The Cardinals took a 3-0 lead in the first. Skip Schumaker singled, moved to second on a groundout and scored on Albert Pujols' ground-rule double down the left-field line. After Matt Holliday popped out, Jon Jay homered to right, his fourth of the season.
Ivan Rodriguez's RBI single got Washington on the board in the second.
The Nationals went ahead 5-3 in the third, and a controversial interference call might have cost them another run.
With Hernandez and Adam Kennedy on via singles, Ian Desmond tried to bunt the runners up. Desmond's sacrifice was a beauty and Lohse threw wildly past first, allowing Hernandez to score. But Desmond was called out by plate umpire Dan Bellino for running inside the baseline and the sacrifice was nullified.
After Bernadina was called out on strikes, Ryan Zimmerman singled a run home, Dunn hit a two-run double and Morse added an RBI single.
RBI doubles by Lohse and Felipe Lopez tied it in the St. Louis fifth.
In the bottom of the inning, Bernadina and Zimmerman singled with two down before Dunn drove a 3-2 fastball from Lohse into the first row of the center-field stands.
"That ball to Dunn," Lohse said, "it just ran right back, inner third. Just stupid things like that cost your team a chance to win."

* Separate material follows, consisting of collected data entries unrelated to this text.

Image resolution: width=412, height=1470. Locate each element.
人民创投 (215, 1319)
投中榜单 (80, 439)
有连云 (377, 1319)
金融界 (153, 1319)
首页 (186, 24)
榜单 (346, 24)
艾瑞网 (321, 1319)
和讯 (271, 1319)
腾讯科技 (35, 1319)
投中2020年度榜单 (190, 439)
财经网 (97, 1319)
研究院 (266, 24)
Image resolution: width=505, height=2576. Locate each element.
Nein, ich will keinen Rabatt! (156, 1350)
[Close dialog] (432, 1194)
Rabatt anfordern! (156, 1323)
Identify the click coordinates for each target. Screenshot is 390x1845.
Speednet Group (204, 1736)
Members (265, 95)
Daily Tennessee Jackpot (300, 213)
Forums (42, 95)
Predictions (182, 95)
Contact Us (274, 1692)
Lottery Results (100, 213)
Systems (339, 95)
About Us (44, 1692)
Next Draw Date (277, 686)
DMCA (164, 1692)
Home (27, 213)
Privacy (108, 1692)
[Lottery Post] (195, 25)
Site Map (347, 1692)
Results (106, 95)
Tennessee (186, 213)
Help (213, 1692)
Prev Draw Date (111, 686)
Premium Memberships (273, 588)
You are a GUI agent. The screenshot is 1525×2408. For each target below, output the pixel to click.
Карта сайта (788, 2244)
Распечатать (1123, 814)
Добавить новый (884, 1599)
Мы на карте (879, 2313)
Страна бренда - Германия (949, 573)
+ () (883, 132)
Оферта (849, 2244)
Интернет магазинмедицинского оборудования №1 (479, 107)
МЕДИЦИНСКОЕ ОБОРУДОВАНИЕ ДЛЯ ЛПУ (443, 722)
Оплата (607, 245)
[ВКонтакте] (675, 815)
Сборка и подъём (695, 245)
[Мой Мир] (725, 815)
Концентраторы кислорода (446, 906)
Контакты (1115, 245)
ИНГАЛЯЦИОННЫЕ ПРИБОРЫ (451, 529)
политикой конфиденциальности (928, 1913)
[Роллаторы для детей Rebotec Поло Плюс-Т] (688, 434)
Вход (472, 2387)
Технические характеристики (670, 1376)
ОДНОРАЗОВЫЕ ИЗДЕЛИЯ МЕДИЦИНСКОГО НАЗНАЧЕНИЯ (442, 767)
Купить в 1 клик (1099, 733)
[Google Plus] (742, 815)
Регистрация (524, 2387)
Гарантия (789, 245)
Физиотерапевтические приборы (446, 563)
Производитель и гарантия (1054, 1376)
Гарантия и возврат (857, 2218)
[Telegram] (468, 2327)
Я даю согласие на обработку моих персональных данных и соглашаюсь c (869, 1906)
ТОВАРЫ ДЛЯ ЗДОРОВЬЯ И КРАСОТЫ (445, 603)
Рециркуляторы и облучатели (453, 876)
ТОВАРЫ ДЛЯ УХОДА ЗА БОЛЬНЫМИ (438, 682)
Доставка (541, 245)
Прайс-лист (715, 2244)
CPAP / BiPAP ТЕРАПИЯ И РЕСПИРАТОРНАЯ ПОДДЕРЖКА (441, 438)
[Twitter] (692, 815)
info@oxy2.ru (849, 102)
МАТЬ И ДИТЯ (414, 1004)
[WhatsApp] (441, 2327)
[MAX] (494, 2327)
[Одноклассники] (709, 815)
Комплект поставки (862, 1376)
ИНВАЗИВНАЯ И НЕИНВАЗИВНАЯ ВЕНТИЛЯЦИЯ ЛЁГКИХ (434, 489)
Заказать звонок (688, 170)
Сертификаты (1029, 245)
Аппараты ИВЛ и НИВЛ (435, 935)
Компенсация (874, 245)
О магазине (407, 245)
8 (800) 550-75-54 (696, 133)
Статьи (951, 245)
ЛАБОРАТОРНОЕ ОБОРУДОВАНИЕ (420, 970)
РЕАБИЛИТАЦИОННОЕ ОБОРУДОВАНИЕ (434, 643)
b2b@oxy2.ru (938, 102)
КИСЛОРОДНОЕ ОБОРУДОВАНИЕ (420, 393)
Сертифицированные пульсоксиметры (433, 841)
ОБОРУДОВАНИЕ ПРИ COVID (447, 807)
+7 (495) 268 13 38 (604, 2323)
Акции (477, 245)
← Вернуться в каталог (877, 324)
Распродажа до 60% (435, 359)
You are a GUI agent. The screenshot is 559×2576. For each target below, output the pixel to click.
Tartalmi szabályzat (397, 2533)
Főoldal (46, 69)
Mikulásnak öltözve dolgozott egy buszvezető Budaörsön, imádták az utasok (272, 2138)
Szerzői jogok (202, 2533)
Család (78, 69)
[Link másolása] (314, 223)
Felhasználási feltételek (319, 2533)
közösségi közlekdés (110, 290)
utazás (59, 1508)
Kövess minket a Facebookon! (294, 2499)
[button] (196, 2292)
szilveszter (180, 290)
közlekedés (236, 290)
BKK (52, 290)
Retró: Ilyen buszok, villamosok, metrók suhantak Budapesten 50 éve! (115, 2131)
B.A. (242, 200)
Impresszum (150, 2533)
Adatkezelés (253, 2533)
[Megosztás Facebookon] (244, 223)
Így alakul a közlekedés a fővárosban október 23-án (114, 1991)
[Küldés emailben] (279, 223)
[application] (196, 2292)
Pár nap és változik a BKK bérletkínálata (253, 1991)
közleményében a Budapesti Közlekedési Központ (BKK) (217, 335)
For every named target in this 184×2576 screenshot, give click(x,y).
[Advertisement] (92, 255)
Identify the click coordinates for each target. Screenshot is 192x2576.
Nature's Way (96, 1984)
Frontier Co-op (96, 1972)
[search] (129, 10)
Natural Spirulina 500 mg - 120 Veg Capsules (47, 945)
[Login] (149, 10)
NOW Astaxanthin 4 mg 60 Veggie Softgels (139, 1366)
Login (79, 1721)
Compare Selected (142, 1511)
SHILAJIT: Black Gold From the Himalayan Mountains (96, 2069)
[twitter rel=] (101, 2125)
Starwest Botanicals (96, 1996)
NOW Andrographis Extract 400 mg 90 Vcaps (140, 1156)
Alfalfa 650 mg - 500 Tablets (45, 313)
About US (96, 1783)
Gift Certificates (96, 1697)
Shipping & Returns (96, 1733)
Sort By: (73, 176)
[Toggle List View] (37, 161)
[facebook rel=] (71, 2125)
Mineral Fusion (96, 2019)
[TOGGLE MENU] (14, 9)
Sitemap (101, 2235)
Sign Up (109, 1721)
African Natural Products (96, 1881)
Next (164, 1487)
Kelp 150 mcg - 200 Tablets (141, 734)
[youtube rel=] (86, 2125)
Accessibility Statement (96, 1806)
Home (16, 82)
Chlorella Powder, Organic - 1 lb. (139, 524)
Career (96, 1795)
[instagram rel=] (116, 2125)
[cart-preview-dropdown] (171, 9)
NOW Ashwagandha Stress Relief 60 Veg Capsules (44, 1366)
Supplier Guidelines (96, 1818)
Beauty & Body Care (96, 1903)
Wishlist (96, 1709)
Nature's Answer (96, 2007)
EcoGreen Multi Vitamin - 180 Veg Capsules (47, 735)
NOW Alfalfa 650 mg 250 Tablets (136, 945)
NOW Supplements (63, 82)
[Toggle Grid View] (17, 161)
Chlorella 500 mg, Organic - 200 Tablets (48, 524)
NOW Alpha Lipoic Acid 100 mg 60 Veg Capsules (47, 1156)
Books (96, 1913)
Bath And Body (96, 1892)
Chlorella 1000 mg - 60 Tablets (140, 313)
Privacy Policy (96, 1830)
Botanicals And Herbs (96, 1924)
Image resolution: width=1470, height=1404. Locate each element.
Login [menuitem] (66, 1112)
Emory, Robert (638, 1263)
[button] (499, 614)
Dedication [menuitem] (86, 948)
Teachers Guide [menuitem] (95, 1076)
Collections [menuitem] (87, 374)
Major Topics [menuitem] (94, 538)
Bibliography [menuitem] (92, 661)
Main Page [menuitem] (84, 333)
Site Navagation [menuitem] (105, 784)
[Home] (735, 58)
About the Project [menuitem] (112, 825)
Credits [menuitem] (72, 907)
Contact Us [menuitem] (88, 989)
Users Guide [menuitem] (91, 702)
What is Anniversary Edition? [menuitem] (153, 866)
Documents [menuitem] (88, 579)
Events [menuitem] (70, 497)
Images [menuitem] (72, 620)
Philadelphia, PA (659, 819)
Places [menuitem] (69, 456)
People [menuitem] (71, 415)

Lohse (2-6) lasted five innings, yielding eight runs and 11 hits.
Rodriguez had another RBI single in a six-run eighth and pinch-hitter Willie Harris appeared to hit a three-run double only to have Nyjer Morgan called out at home on a weird play. Morgan collided with catcher Bryan Anderson in front of the plate and missed touching home. Third base umpire Angel Hernandez ruled Morgan out because Rodriguez, who had just scored on the play, grabbed Morgan around the waist and pushed him back toward the plate.
Until postgame replays proved otherwise to him, Morgan was convinced he had touched home. Cardinals manager Tony La Russa bristled at the notion that the call was out of the ordinary.
"[Morgan] misses the plate and gets interfered [with] -- where's the crazy call? What's crazy about it?" La Russa said. "No, it's the rule. They screwed up twice and they got nailed for it twice."
Anderson was miffed that Morgan ran into him, calling the play "a cheap shot."
"I turned around and said some things to [Morgan]," Anderson said. "I mean, it's going to take a little bit bigger of a guy to take me down."
Kennedy singled home Harris for a 12-5 lead, and Bernadina later homered to right-center.
Morgan batted eighth for the first time this season. ... St. Louis RHP Ryan Franklin (stiff neck) was unavailable. ... Washington first base coach Dan Radison and LHP Scott Olsen were ejected for arguing the interference call against Desmond. ... Nineteen of the 56 runs Lohse has allowed this season have come in the third inning.